▸ PROBLEM TO WORK ON
What is needed is every line from the one holding "Instruction: Switch time range to 7天内" to the last line of the data below, printed exactly and without pictures.

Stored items
----------------------------------------

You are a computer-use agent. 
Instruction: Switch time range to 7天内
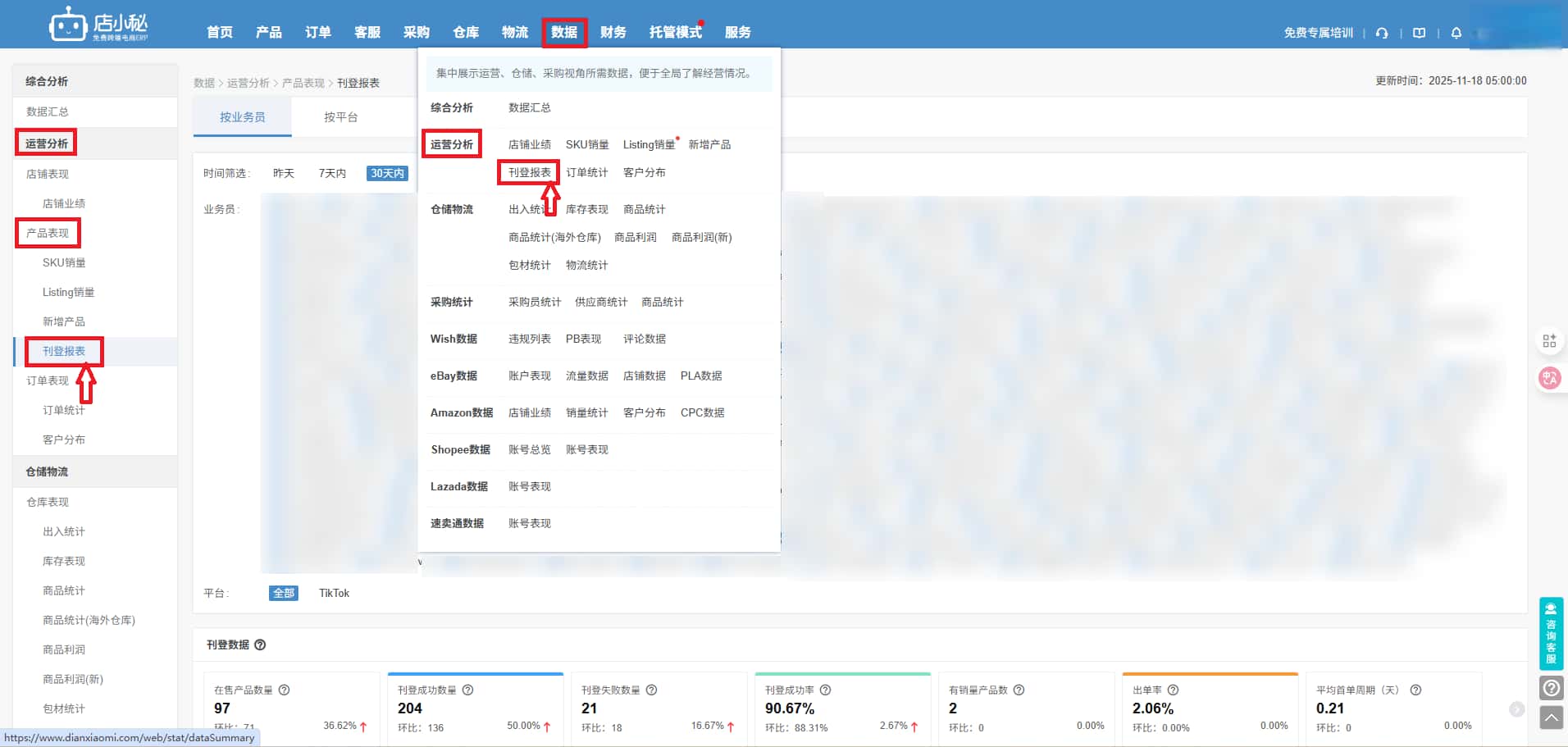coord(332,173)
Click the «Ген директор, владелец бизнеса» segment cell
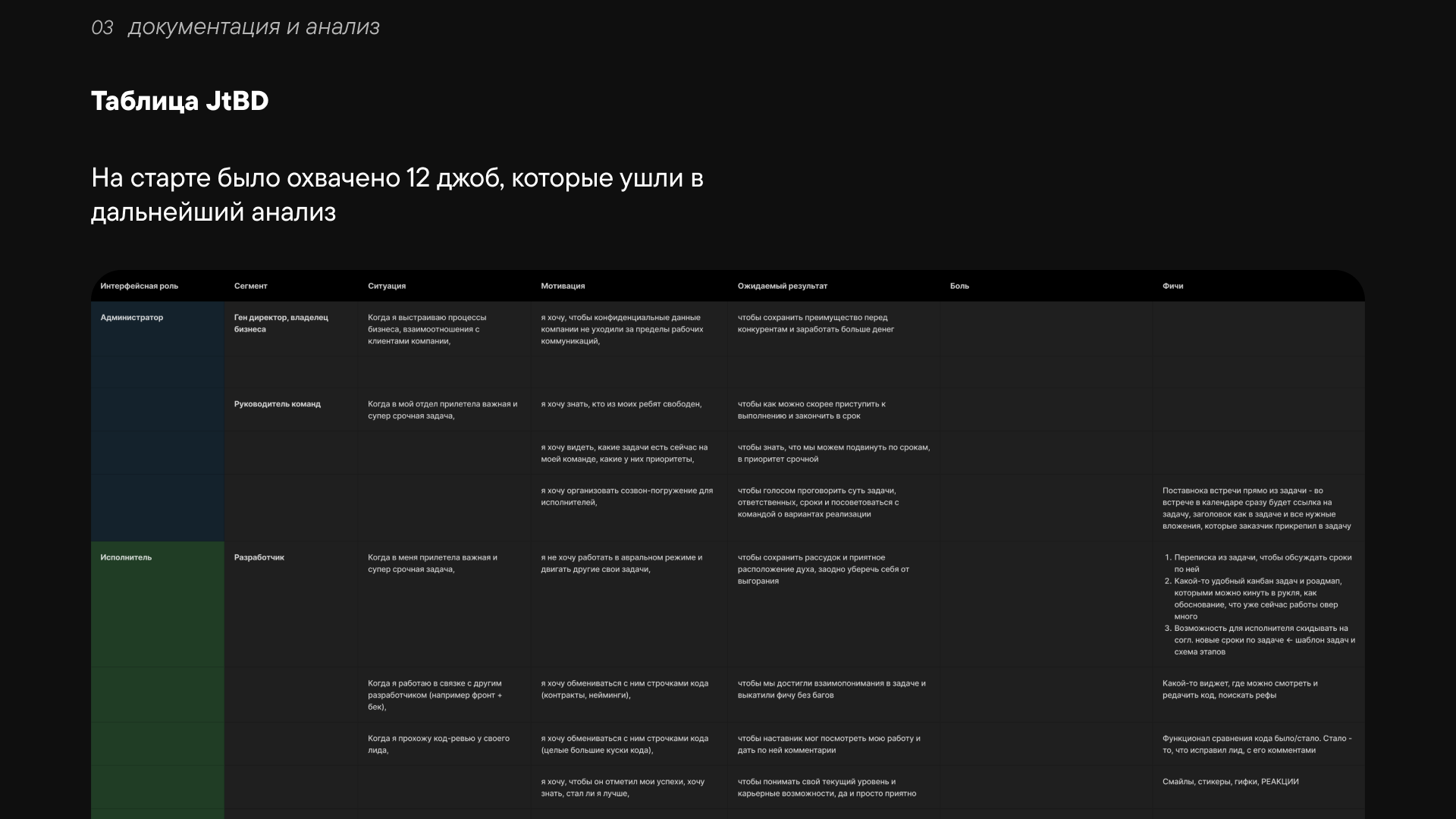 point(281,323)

----------------------------------------

▸ SOLUTION
Instruction: Switch time range to 7天内
coord(332,173)
Click the «Ген директор, владелец бизнеса» segment cell
 point(281,323)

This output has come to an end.